Annangrove  is a suburb of Sydney, in the state of New South Wales, Australia 42 kilometres north-west of the Sydney central business district in the local government area of The Hills Shire and part of the Hills District region.

History
Annangrove is named after Annangrove House, the home of Edward Charles Johnston, a grandson of George Johnston who had received a large grant in present-day Annandale. He had named his house Annandale, after his birthplace Annan in Scotland and his grandson also used the name for his house in this area. Timber cutting was the first industry in the area, with the land later used for orchards from the 1880s.
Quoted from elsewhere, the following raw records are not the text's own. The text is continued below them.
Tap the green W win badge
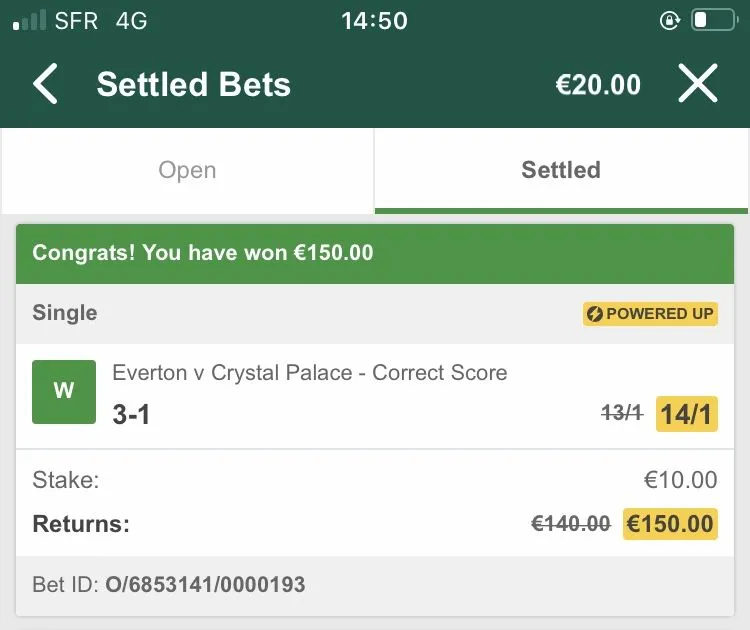The height and width of the screenshot is (630, 750). coord(64,391)
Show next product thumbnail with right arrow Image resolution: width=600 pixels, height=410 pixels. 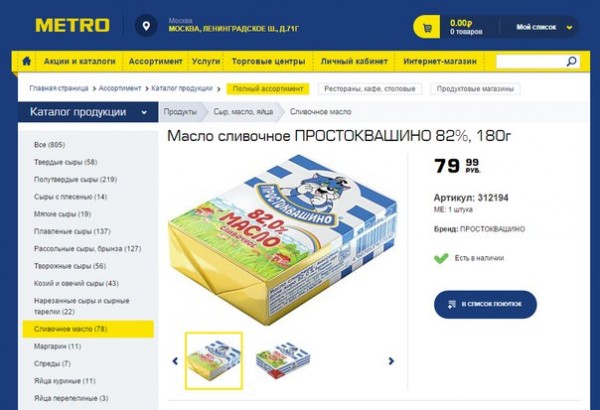(391, 361)
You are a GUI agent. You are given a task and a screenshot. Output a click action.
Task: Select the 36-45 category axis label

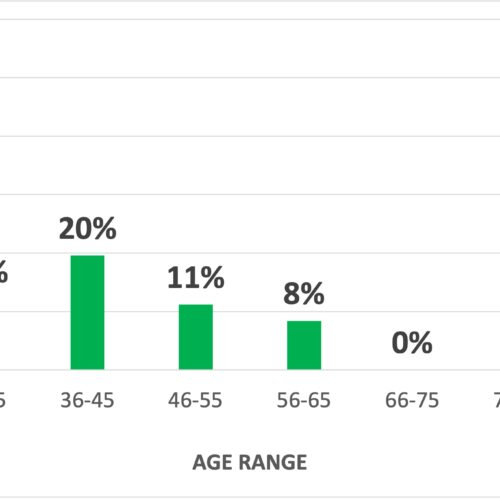[x=87, y=400]
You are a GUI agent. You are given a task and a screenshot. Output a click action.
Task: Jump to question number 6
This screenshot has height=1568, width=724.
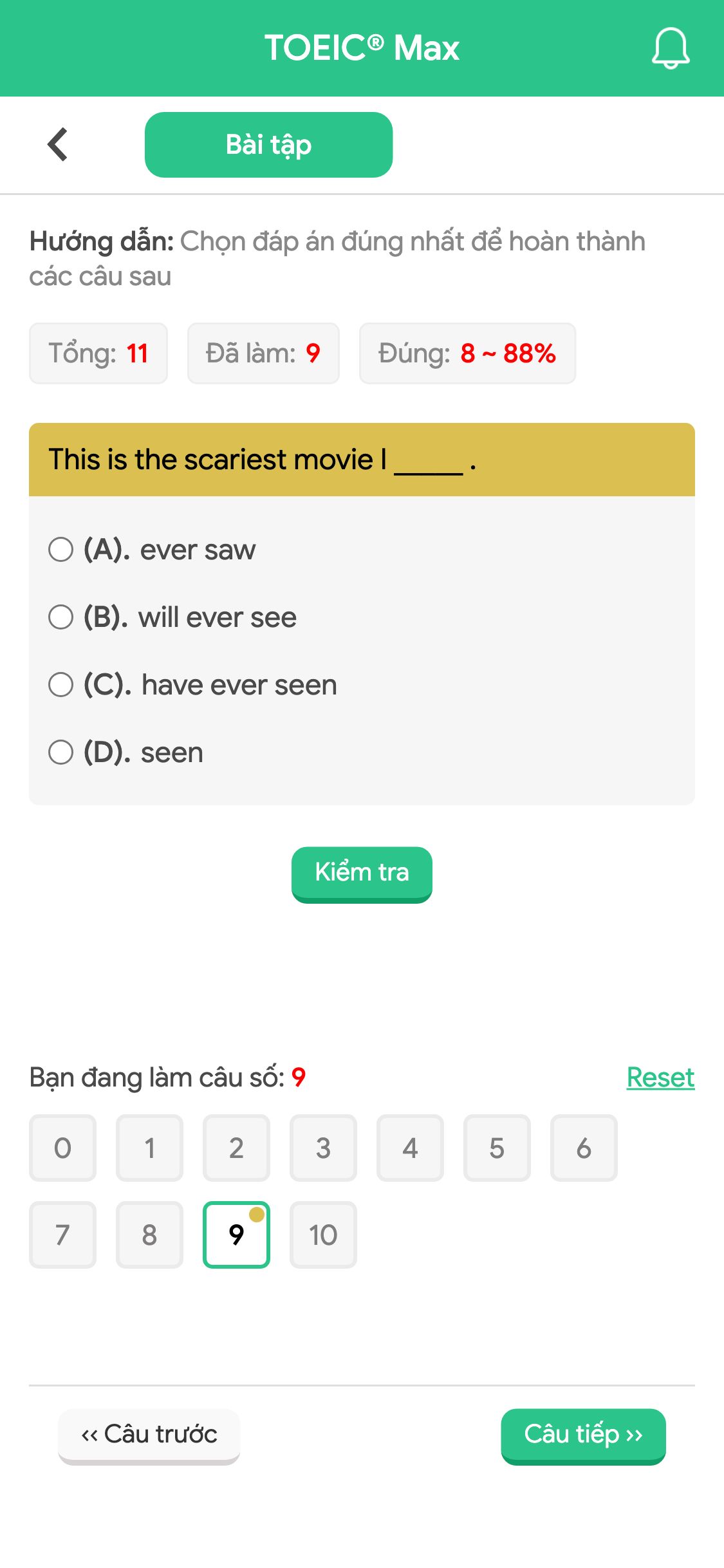[584, 1148]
Edward Johnston bought his land in 1893 from Bennett William Johns. The post office took the Annangrove name from his house when it opened on 16 October 1895, as did the school in 1896.

Places of worship
Sydney Zoroastrian Fire Temple is located at 196 Annangrove Road.
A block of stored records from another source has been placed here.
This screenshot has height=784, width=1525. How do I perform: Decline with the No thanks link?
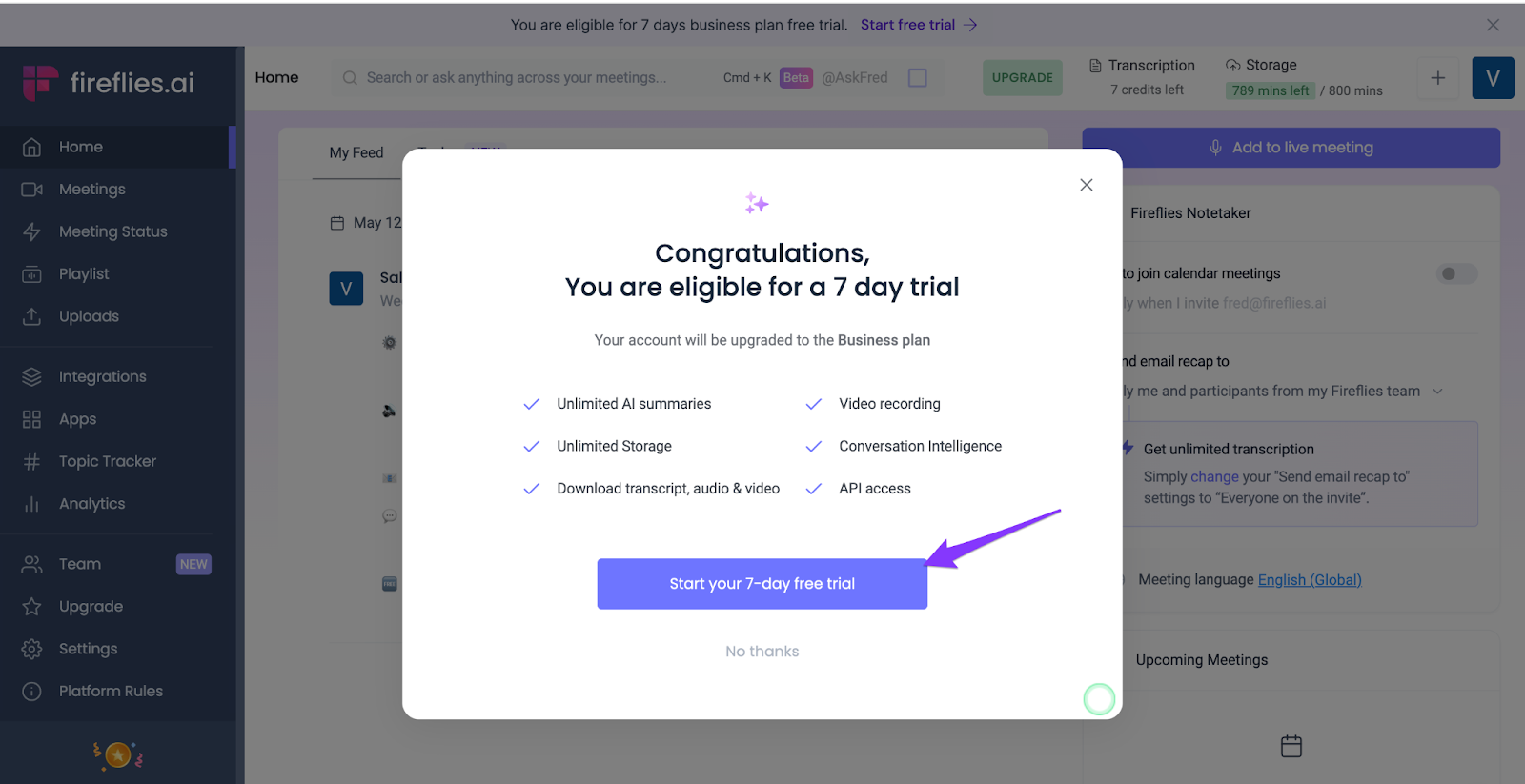pyautogui.click(x=762, y=652)
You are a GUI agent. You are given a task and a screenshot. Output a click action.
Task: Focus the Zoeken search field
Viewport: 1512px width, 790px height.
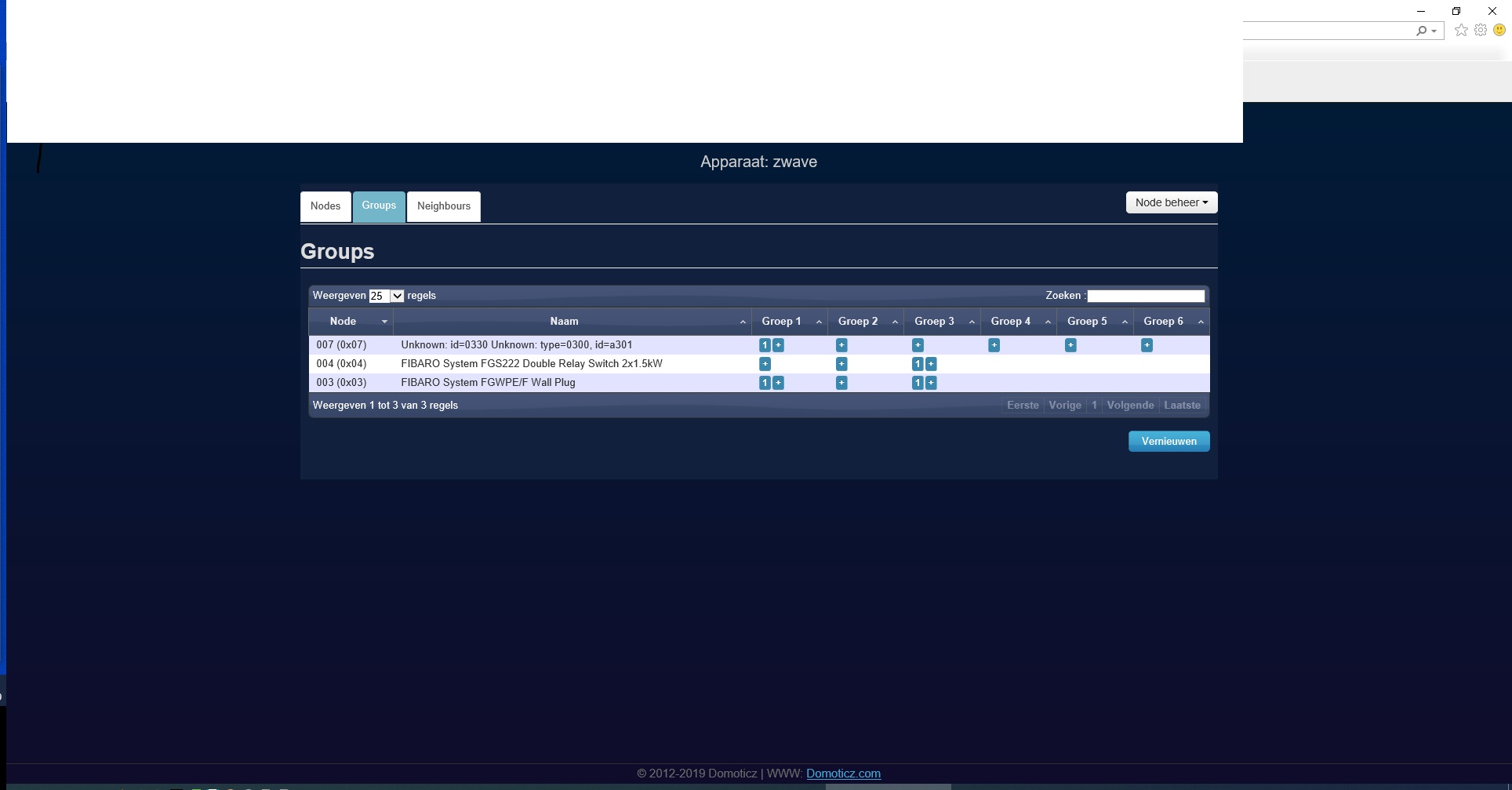(1145, 296)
Imam Hasan Centre, a Muslim prayer centre (Hussainia) for Shia Muslims in Sydney, opened 16 October 2004.

Demographics
According to the  of Population, there were 1,397 residents in Annangrove. 80.9% of people were born in Australia and 88.2% of people only spoke English at home. The most common responses for religious affiliation were Catholic 38.7%, Anglican 17.7% and No Religion 14.9%.